Bhattacharya's closeness to SVF, the most powerful production house in West Bengal, puts him in a tricky position to comment on the state of affairs of Bengali cinema. On the one hand, unlike others industrywallahs, he doesn't pretend that everything is alright. At the same time his deep commitment towards the fraternity forbids him to say certain things. As a result, there is a duality, a contradiction, a conflict. Bhattacharya's high standards and his credibility as a truth-teller means his answers didn't follow the usual incestuous back-patting that has become the industry norm ("The last Bengali films I really liked were the short film Bhalobashar Shohor, Bakita Byaktigato, and Herbert. I cried watching The Japanese Wife"; or "Bangladesh is way ahead of us right now").
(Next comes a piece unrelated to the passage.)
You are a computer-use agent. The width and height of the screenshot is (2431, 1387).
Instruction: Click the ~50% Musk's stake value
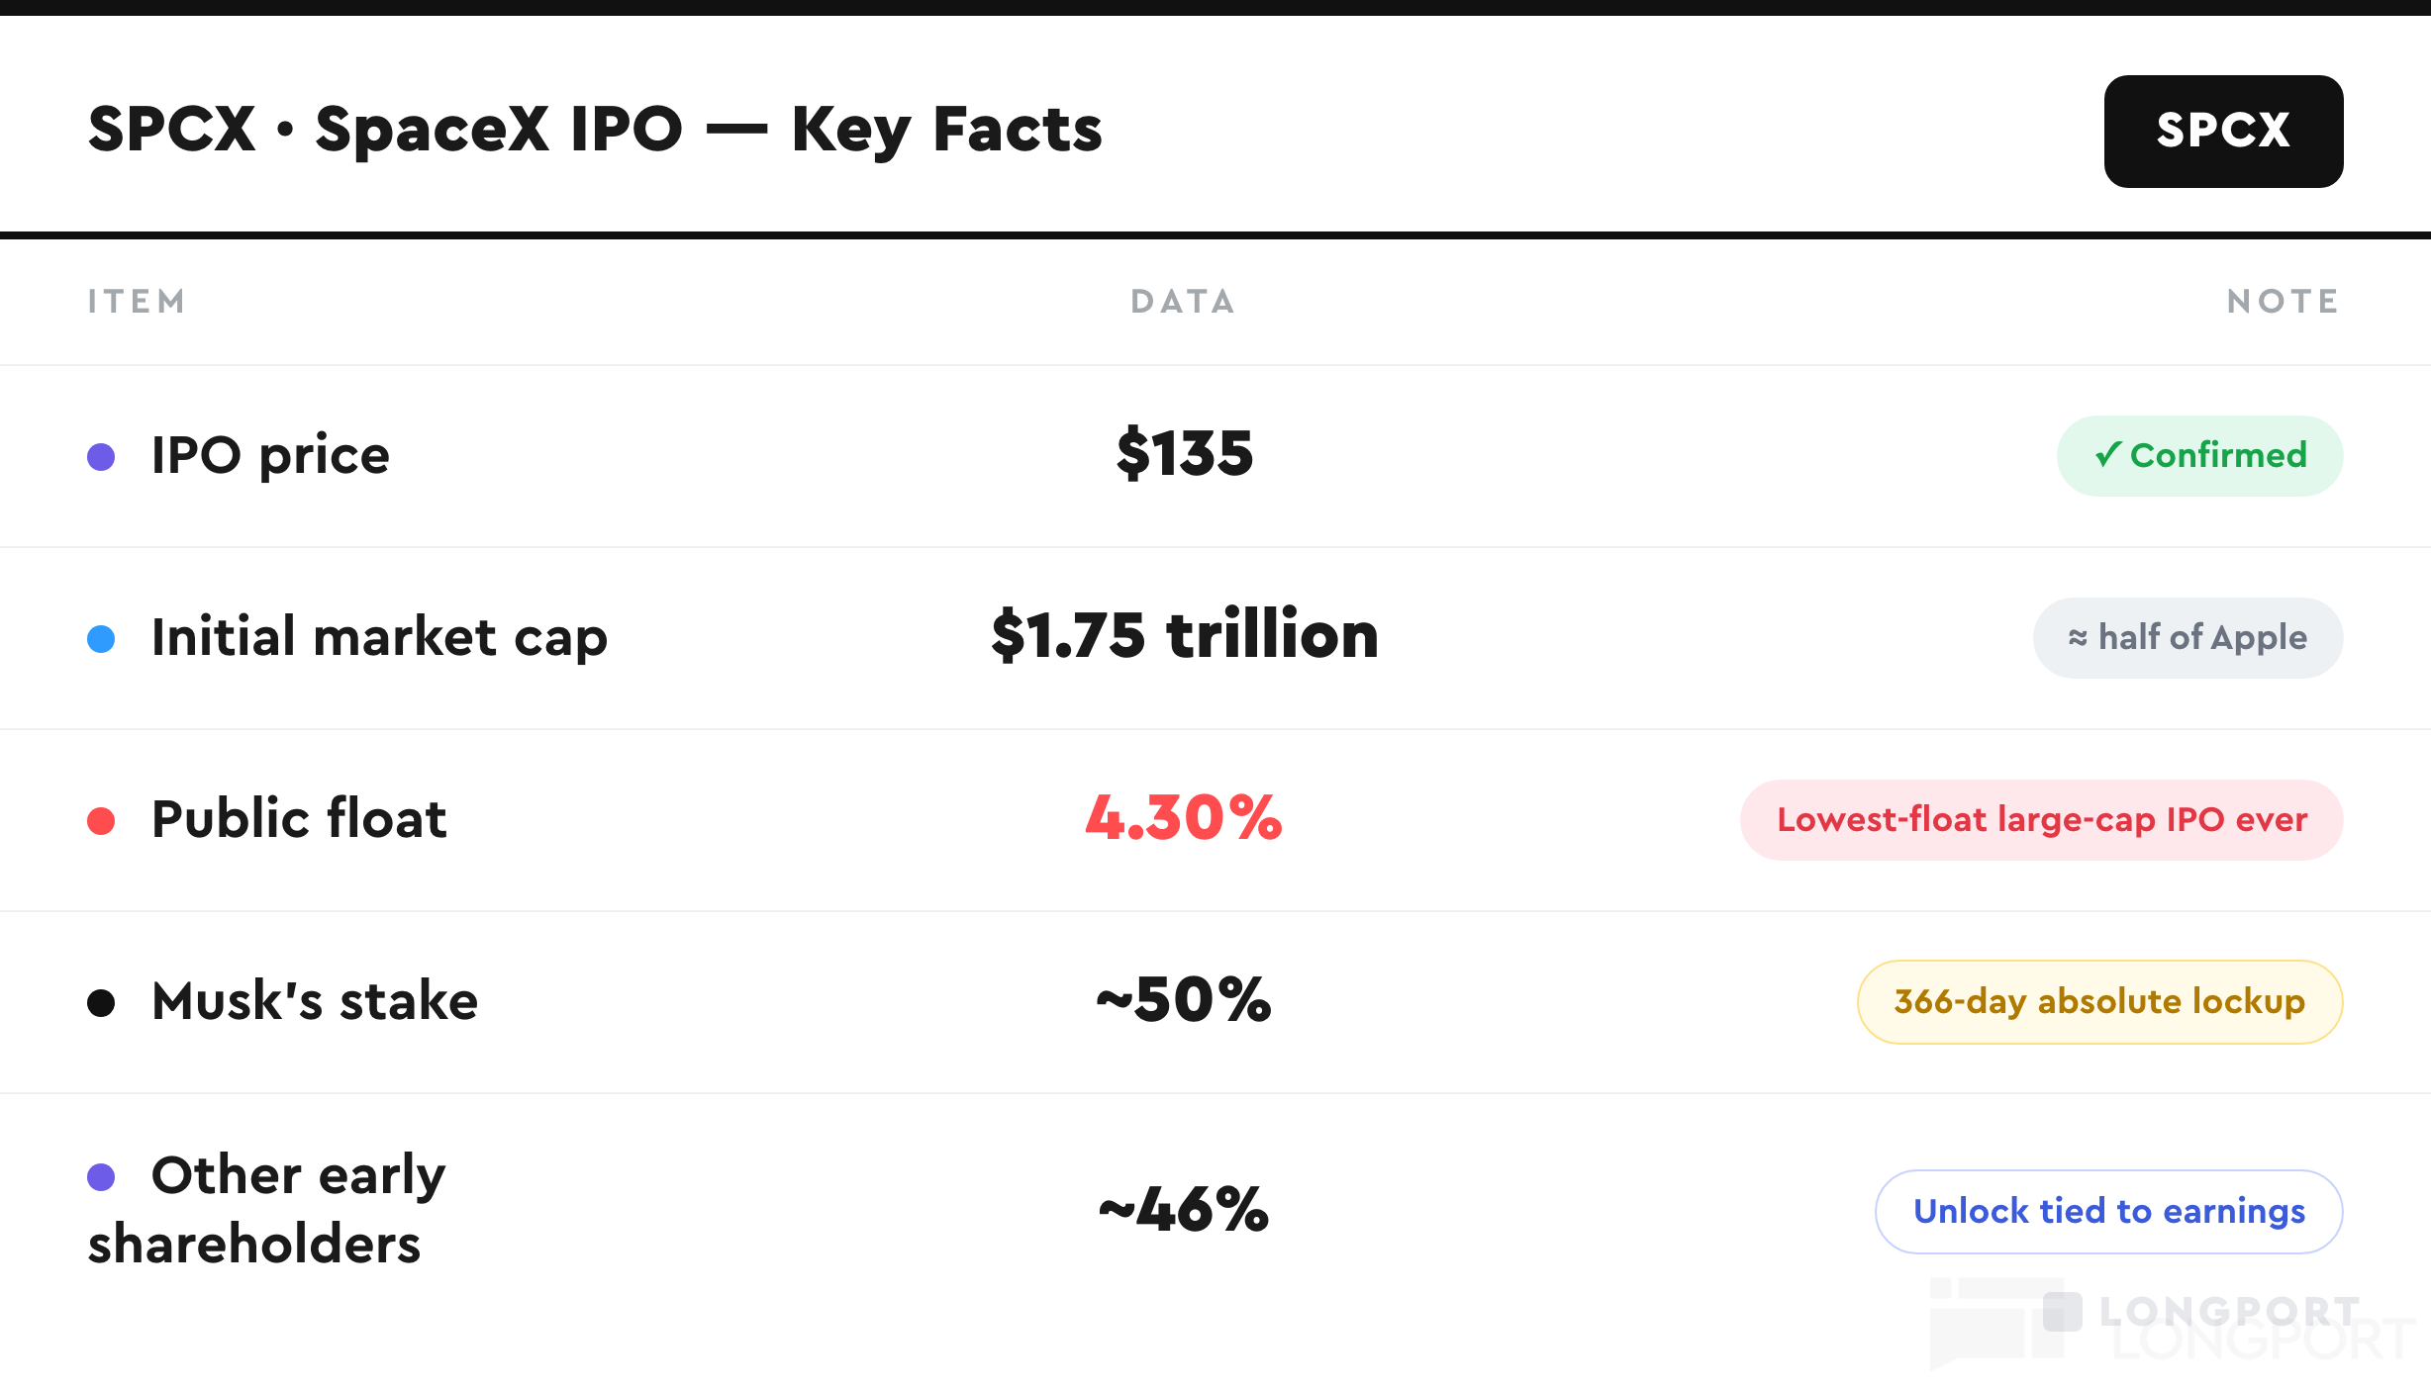coord(1184,999)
He has no qualms in saying that he owes all his artistic integrity to theatre. ( "All my learning has pretty much stopped after getting into cinema. Here they ask for something, I deliver. There is only give, no take.") 

It would be followed by something out of character and conservative with convoluted logic like "the film industry should solve its problems internally – it doesn't need to acknowledge openly because it's a projection-based industry", or "SVF and Srijit Mukherji are the establishment, and sometimes people are anti-establishment for the sake of it." But by and large, Bhattacharya agrees that something's rotten in the state of Denmark and those problems are systemic. "It's not going to go overnight. We need five back to back good films, and maybe the game will change," he says. 

Bhattacharya is on his way to becoming a part of that establishment – if he already isn't, that is. He has two projects coming up as a director already, the "quirky and pop" Bottolar Goyenda and the horror-comedy Ballavpurer Roopkotha. "Now I have to enter the factory. That's the rule of the Bengali industry," he said, with a resigned cynicism when I asked him, 'So, now what?' You need someone within the system to change it, and maybe Bhattacharya is our best man. Mandaar is a shining example that high quality entertainment can emerge from within the constraints of the Bengali film industry, which has serious infrastructural issues. What it lacked in budget and equipment, it made up with creativity, symbolic imagery and technical improvisation. There's a scene, for instance, when to signify that the main characters' world has turned upside down, the camera turns 360 degree. With the absence of an ARRI Trinity that can give you that movement, DOP Soumik Haldar moved the camera manually. ("If you notice, there is a slight jerk," Bhattacharya said). 

But where Mandaar had the luxury of an actor doing a one-off directorial project, his future films may not. With a focus on specifically looking for lead roles, and a Hindi debut on the cards with Mrs Chatterjee versus Norway, Bhattacharya is only going to get busier. Either way, it's a new innings. "He has scored a century, and now he has take a new guard and score a second one," said Mukhopadhyay, "He is getting famous, getting known, getting acknowledged, and exploring other forms of his talent like direction. I have seen the growing of this young actor into a versatile personality."